[[ Material shown, beginning ]]
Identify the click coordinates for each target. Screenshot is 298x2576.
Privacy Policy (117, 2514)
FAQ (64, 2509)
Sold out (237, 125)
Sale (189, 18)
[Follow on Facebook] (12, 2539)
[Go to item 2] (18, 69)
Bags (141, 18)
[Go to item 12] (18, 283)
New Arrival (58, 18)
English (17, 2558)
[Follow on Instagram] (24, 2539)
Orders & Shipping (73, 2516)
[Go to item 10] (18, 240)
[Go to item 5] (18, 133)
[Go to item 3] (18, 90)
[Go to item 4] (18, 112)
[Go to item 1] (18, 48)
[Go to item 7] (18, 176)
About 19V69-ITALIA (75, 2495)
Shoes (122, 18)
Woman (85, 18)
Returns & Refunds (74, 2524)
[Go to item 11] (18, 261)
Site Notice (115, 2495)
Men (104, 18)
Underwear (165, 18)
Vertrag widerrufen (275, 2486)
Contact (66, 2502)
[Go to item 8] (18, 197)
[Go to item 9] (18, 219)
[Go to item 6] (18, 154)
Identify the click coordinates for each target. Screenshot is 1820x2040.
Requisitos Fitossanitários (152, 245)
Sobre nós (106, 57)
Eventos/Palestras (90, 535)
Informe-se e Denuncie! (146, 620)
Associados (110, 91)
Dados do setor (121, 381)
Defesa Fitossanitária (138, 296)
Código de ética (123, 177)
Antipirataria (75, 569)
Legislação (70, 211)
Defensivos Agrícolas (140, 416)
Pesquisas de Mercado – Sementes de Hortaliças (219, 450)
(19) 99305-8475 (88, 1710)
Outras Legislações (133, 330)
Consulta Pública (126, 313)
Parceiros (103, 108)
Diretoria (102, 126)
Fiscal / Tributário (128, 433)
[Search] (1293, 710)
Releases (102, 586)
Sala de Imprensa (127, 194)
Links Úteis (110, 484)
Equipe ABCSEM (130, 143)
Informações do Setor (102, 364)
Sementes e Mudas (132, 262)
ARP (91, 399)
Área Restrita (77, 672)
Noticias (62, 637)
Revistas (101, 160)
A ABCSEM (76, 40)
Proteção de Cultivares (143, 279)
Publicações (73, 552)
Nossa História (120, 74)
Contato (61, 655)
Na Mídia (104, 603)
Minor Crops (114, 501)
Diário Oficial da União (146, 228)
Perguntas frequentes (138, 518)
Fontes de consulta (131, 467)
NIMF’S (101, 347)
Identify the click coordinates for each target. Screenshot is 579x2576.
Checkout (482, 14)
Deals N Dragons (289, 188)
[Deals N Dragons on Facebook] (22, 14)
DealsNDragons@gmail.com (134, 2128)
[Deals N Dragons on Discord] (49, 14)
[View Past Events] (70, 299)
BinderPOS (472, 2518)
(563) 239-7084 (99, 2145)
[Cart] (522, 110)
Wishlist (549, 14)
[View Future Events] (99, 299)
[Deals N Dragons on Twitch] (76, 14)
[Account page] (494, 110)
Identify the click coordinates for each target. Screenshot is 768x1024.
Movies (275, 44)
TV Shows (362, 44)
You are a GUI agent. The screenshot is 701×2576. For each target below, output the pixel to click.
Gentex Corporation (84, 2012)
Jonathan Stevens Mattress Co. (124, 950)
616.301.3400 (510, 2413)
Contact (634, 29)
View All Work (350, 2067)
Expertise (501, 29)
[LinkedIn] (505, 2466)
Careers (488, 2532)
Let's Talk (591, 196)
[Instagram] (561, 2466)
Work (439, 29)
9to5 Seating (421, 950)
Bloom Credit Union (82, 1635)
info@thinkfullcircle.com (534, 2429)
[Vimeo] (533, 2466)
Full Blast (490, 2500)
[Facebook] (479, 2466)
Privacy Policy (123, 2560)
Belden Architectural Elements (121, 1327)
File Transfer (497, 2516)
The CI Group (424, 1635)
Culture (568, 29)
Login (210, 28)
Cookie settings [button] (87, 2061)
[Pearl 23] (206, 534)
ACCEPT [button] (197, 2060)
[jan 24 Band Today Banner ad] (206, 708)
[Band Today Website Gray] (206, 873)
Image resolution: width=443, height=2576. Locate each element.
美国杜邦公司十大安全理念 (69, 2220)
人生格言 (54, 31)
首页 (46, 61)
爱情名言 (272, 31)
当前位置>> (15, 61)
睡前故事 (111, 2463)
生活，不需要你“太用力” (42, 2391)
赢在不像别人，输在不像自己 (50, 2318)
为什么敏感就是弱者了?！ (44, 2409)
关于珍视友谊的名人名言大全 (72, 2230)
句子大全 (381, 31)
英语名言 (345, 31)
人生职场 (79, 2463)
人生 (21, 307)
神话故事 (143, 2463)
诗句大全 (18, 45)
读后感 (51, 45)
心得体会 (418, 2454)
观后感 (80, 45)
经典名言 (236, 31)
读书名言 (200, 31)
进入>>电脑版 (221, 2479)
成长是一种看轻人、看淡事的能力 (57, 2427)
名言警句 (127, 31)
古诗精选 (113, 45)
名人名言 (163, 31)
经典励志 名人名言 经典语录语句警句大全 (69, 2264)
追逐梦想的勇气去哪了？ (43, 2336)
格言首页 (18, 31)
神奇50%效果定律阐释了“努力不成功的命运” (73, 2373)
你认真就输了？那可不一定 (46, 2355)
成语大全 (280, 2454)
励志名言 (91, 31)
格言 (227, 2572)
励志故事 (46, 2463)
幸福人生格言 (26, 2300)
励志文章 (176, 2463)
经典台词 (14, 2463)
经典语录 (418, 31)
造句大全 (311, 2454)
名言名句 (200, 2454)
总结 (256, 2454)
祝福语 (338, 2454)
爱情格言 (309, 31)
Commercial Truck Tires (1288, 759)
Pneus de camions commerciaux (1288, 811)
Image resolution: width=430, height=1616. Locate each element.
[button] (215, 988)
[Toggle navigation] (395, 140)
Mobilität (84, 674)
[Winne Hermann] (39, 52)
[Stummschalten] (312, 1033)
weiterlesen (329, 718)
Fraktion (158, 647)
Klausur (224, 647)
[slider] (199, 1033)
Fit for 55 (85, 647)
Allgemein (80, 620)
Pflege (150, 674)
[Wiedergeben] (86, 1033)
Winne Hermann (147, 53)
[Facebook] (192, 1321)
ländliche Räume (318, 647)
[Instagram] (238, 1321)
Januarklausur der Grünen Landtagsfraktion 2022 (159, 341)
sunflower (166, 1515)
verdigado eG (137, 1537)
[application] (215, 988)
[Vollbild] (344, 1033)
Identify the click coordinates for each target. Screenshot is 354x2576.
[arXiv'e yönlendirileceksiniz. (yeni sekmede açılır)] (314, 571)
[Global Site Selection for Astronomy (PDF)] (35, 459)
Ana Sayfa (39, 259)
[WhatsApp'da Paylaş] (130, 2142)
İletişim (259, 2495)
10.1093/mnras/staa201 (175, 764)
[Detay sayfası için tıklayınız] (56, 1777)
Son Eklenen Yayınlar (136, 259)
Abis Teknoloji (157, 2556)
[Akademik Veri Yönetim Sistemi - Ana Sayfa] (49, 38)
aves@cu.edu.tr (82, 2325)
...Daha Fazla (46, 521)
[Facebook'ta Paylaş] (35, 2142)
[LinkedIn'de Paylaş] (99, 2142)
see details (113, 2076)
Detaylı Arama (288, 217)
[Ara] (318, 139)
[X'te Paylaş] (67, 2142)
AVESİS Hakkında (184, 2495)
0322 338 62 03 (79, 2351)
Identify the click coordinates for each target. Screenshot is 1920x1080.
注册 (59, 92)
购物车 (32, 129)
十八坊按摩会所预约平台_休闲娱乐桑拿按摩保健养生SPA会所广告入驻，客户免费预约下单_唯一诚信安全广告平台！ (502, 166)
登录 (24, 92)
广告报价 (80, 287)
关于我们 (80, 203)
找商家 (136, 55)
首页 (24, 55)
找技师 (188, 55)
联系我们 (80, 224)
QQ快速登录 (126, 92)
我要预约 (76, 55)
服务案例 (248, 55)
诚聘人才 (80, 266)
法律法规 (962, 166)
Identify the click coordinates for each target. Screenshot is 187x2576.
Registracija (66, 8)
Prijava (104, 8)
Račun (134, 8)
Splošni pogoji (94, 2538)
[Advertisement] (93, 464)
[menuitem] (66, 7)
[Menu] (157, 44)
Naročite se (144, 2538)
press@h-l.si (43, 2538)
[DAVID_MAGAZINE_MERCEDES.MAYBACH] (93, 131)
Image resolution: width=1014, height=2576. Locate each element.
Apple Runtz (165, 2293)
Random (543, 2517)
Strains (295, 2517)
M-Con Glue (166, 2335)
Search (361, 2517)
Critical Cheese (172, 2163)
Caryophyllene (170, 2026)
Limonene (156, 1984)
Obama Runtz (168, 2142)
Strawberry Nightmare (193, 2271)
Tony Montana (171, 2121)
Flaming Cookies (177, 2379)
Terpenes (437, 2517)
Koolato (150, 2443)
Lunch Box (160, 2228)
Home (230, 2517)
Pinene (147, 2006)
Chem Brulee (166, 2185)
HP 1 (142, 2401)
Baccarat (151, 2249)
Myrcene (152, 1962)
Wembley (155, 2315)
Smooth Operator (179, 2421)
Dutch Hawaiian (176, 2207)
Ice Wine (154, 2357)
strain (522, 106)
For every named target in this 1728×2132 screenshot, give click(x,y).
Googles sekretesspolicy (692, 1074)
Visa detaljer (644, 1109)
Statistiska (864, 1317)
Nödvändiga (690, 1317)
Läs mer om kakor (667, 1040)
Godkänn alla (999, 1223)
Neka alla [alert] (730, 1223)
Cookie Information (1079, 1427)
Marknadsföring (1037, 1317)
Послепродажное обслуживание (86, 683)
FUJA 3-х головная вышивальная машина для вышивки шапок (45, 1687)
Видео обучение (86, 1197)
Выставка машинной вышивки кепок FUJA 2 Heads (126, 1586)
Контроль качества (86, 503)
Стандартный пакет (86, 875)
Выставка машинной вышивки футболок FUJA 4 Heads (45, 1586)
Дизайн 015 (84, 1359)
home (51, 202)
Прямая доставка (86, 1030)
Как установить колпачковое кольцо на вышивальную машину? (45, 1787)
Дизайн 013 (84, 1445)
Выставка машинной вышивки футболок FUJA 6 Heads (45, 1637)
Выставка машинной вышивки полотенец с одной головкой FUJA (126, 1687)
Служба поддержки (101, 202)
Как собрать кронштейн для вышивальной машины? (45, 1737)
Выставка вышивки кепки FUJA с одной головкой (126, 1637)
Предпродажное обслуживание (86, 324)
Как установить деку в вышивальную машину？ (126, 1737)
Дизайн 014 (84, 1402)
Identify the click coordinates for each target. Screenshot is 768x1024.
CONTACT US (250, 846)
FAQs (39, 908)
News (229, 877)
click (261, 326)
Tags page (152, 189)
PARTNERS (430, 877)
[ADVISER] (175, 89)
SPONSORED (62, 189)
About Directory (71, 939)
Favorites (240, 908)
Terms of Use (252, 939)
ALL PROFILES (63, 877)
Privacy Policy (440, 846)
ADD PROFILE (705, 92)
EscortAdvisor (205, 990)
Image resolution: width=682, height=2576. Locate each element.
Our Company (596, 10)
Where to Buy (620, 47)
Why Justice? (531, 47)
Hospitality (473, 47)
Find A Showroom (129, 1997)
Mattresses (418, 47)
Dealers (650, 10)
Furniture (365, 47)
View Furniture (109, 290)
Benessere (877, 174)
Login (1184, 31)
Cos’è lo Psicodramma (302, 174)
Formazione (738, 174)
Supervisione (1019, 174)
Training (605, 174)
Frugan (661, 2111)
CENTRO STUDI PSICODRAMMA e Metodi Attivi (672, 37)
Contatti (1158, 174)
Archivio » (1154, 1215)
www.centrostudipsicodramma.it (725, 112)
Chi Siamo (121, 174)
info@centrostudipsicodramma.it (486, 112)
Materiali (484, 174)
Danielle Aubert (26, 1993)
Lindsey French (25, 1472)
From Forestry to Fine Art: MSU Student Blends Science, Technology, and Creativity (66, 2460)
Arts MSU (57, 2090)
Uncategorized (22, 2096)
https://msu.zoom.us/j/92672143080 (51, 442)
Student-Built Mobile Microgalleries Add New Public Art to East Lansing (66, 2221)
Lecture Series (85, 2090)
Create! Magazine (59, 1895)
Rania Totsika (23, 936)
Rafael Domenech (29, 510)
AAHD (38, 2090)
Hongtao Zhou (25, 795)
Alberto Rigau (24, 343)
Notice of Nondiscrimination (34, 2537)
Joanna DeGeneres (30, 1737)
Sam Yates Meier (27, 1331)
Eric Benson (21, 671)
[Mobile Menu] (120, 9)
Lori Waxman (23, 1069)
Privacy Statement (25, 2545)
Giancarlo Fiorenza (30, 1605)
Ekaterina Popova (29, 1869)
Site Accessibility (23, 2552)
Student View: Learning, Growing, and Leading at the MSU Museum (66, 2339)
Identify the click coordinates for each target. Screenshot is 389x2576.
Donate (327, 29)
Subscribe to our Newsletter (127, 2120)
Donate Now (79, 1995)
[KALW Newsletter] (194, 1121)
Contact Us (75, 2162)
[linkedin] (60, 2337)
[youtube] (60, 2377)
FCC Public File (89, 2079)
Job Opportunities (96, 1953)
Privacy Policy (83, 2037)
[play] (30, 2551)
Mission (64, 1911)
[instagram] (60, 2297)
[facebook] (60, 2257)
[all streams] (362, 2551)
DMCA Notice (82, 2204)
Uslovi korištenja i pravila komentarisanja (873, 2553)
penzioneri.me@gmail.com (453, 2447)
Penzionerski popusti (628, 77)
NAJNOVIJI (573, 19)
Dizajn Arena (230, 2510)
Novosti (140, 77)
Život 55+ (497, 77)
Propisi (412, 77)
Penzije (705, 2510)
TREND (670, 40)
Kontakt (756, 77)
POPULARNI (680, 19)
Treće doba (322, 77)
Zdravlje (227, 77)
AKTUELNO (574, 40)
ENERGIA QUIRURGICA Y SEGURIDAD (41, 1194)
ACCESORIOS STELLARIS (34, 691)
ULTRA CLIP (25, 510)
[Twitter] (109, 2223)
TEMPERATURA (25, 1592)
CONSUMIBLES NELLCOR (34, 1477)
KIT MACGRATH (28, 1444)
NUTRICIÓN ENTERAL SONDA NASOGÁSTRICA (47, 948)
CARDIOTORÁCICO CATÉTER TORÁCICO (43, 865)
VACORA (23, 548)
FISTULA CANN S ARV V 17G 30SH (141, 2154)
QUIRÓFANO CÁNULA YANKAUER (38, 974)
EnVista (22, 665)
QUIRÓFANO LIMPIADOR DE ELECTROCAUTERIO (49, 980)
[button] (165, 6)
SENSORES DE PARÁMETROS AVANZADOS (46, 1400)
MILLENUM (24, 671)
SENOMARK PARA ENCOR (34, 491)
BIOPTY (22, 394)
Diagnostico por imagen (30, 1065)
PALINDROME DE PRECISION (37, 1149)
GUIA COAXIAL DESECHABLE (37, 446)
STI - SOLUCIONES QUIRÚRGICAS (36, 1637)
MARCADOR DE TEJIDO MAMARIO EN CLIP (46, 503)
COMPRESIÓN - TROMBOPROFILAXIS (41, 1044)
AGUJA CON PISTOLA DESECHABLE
[[ Material shown, end ]]
Among the lines above, repeat exactly those from the line with "Full Blast (490, 2500)" to the line with "[jan 24 Band Today Banner ad] (206, 708)", counting both ends.

Result of this task
Full Blast (490, 2500)
[Facebook] (479, 2466)
Privacy Policy (123, 2560)
Belden Architectural Elements (121, 1327)
File Transfer (497, 2516)
The CI Group (424, 1635)
Culture (568, 29)
Login (210, 28)
Cookie settings [button] (87, 2061)
[Pearl 23] (206, 534)
ACCEPT [button] (197, 2060)
[jan 24 Band Today Banner ad] (206, 708)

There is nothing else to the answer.